Work required: Copy out the listing that follows in its entirety, keeping it exactly the same.

Data listing:
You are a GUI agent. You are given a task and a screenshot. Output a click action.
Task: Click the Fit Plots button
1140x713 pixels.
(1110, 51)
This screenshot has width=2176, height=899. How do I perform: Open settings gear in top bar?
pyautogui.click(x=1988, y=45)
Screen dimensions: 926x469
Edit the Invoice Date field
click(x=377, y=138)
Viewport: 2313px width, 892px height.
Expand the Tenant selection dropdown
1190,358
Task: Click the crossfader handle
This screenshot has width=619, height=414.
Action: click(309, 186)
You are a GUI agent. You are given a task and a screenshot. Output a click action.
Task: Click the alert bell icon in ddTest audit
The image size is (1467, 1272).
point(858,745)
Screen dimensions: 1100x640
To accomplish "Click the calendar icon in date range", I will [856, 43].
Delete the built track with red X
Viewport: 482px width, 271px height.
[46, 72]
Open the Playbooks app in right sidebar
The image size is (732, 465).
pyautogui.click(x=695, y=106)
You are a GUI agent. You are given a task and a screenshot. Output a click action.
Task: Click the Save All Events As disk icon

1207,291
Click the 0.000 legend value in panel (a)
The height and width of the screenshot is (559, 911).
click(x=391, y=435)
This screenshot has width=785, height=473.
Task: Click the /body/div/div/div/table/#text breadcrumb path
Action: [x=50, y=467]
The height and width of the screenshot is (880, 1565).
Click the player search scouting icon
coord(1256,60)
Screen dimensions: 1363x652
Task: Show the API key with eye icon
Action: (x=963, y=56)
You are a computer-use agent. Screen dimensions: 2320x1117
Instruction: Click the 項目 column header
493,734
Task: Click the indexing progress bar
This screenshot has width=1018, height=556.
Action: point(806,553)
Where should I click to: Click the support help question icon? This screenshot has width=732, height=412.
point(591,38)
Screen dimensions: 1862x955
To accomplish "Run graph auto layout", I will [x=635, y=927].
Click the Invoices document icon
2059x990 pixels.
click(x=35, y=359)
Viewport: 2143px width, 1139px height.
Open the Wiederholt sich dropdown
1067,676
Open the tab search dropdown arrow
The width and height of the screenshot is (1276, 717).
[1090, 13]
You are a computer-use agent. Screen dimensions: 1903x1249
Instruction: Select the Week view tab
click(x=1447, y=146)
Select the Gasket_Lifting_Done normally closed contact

Exercise response:
You are a GUI agent. You are given a task and a screenshot. Output a click action.
Task: Click the Fit Plots button
1140x713 pixels.
(1110, 51)
This screenshot has width=2176, height=899. How do I perform: Open settings gear in top bar?
pyautogui.click(x=1988, y=45)
Screen dimensions: 926x469
Edit the Invoice Date field
click(x=377, y=138)
Viewport: 2313px width, 892px height.
Expand the Tenant selection dropdown
1190,358
Task: Click the crossfader handle
This screenshot has width=619, height=414.
Action: click(309, 186)
You are a GUI agent. You are given a task and a screenshot. Output a click action.
Task: Click the alert bell icon in ddTest audit
The image size is (1467, 1272).
point(858,745)
Screen dimensions: 1100x640
To accomplish "Click the calendar icon in date range", I will [856, 43].
Delete the built track with red X
Viewport: 482px width, 271px height.
[46, 72]
Open the Playbooks app in right sidebar
The image size is (732, 465).
pyautogui.click(x=695, y=106)
You are a GUI agent. You are given a task and a screenshot. Output a click action.
Task: Click the Save All Events As disk icon

1207,291
Click the 0.000 legend value in panel (a)
The height and width of the screenshot is (559, 911).
click(x=391, y=435)
This screenshot has width=785, height=473.
Task: Click the /body/div/div/div/table/#text breadcrumb path
Action: [x=50, y=467]
The height and width of the screenshot is (880, 1565).
Click the player search scouting icon
coord(1256,60)
Screen dimensions: 1363x652
Task: Show the API key with eye icon
Action: (x=963, y=56)
You are a computer-use agent. Screen dimensions: 2320x1117
Instruction: Click the 項目 column header
493,734
Task: Click the indexing progress bar
This screenshot has width=1018, height=556.
Action: point(806,553)
Where should I click to: Click the support help question icon? This screenshot has width=732, height=412.
point(591,38)
Screen dimensions: 1862x955
To accomplish "Run graph auto layout", I will [x=635, y=927].
Click the Invoices document icon
2059x990 pixels.
click(x=35, y=359)
Viewport: 2143px width, 1139px height.
Open the Wiederholt sich dropdown
1067,676
Open the tab search dropdown arrow
The width and height of the screenshot is (1276, 717).
[1090, 13]
You are a computer-use agent. Screen dimensions: 1903x1249
Instruction: Select the Week view tab
click(x=1447, y=146)
Select the Gasket_Lifting_Done normally closed contact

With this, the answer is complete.